Record set section start

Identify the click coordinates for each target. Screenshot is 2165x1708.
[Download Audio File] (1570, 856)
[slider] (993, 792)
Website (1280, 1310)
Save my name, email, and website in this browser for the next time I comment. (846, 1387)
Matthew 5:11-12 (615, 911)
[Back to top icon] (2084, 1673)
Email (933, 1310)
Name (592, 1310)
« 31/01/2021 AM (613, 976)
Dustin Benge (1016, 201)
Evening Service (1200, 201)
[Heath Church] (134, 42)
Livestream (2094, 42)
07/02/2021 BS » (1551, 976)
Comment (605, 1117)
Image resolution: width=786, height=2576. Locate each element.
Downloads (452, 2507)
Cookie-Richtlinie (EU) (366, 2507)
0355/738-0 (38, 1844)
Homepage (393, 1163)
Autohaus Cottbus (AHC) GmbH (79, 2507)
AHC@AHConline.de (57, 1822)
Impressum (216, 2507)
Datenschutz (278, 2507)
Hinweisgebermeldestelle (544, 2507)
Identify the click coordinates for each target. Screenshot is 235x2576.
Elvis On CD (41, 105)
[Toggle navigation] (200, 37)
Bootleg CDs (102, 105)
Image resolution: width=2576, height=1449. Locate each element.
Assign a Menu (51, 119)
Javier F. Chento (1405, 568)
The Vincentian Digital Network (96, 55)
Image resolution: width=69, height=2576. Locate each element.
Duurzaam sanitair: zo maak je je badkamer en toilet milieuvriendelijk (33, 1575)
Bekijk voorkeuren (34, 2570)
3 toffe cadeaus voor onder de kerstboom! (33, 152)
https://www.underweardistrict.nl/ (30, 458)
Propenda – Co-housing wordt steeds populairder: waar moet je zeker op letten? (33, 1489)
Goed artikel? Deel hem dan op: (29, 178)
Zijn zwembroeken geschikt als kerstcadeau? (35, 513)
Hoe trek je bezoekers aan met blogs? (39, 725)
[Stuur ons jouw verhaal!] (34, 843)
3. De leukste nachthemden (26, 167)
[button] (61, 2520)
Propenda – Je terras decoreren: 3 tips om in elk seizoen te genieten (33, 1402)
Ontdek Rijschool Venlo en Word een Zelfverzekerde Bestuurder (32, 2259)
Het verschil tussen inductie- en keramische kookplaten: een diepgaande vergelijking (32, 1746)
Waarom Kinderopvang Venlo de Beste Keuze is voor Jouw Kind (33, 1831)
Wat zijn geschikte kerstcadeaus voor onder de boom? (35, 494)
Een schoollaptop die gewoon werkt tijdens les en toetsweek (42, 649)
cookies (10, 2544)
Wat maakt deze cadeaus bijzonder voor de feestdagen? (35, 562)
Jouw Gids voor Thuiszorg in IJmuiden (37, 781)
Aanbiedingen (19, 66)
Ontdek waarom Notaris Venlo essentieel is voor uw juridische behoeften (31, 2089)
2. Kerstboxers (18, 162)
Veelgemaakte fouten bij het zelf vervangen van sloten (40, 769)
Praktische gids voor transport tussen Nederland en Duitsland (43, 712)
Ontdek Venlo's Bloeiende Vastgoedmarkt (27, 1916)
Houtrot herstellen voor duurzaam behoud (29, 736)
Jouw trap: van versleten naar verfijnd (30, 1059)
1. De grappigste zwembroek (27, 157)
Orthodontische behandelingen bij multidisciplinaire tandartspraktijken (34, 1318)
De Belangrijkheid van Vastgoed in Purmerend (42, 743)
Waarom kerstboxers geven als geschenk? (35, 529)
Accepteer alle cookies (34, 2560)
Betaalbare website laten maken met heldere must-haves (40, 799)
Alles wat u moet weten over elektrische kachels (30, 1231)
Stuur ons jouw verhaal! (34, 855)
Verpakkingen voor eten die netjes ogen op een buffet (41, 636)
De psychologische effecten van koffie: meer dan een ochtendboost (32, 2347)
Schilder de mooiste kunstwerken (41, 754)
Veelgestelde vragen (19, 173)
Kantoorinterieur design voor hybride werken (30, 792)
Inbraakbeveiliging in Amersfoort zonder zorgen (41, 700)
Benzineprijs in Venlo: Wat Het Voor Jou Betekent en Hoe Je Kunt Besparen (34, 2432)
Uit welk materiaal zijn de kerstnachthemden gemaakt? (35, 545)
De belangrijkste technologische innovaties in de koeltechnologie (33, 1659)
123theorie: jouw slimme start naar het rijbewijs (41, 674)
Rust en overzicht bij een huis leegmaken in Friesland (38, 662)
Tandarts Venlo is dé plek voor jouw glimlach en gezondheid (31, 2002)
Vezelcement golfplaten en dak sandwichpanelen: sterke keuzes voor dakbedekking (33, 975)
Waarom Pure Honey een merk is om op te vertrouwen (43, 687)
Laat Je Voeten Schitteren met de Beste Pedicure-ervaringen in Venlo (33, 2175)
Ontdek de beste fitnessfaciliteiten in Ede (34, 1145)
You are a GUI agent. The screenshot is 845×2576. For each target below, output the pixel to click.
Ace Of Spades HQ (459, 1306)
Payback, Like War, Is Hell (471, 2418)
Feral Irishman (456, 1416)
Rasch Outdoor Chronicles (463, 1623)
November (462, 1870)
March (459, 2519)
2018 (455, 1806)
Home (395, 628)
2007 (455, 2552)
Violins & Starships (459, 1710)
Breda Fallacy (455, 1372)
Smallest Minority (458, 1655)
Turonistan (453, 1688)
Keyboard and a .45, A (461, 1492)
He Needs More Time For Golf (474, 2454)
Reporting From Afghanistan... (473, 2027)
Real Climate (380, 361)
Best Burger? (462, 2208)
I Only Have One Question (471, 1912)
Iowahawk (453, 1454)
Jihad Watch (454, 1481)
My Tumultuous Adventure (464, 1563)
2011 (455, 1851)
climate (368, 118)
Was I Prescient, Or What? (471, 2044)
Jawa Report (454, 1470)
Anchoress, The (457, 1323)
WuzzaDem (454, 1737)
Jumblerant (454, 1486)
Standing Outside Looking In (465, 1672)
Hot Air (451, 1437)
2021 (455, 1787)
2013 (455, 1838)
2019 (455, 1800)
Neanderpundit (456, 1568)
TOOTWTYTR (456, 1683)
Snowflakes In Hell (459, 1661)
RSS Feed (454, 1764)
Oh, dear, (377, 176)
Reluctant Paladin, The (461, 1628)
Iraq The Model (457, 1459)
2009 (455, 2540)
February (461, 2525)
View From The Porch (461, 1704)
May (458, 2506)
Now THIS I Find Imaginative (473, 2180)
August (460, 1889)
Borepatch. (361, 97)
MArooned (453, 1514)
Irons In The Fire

Record set section end

_The problem_: Find where the line with "Dustin Benge (1016, 201)" sits in the material above, then copy exactly from it through the line with "Ontdek Rijschool Venlo". Add no other line.

_Answer_:
Dustin Benge (1016, 201)
Evening Service (1200, 201)
[Heath Church] (134, 42)
Livestream (2094, 42)
07/02/2021 BS » (1551, 976)
Comment (605, 1117)
Image resolution: width=786, height=2576. Locate each element.
Downloads (452, 2507)
Cookie-Richtlinie (EU) (366, 2507)
0355/738-0 (38, 1844)
Homepage (393, 1163)
Autohaus Cottbus (AHC) GmbH (79, 2507)
AHC@AHConline.de (57, 1822)
Impressum (216, 2507)
Datenschutz (278, 2507)
Hinweisgebermeldestelle (544, 2507)
Identify the click coordinates for each target. Screenshot is 235x2576.
Elvis On CD (41, 105)
[Toggle navigation] (200, 37)
Bootleg CDs (102, 105)
Image resolution: width=2576, height=1449. Locate each element.
Assign a Menu (51, 119)
Javier F. Chento (1405, 568)
The Vincentian Digital Network (96, 55)
Image resolution: width=69, height=2576. Locate each element.
Duurzaam sanitair: zo maak je je badkamer en toilet milieuvriendelijk (33, 1575)
Bekijk voorkeuren (34, 2570)
3 toffe cadeaus voor onder de kerstboom! (33, 152)
https://www.underweardistrict.nl/ (30, 458)
Propenda – Co-housing wordt steeds populairder: waar moet je zeker op letten? (33, 1489)
Goed artikel? Deel hem dan op: (29, 178)
Zijn zwembroeken geschikt als kerstcadeau? (35, 513)
Hoe trek je bezoekers aan met blogs? (39, 725)
[Stuur ons jouw verhaal!] (34, 843)
3. De leukste nachthemden (26, 167)
[button] (61, 2520)
Propenda – Je terras decoreren: 3 tips om in elk seizoen te genieten (33, 1402)
Ontdek Rijschool Venlo en Word een Zelfverzekerde Bestuurder (32, 2259)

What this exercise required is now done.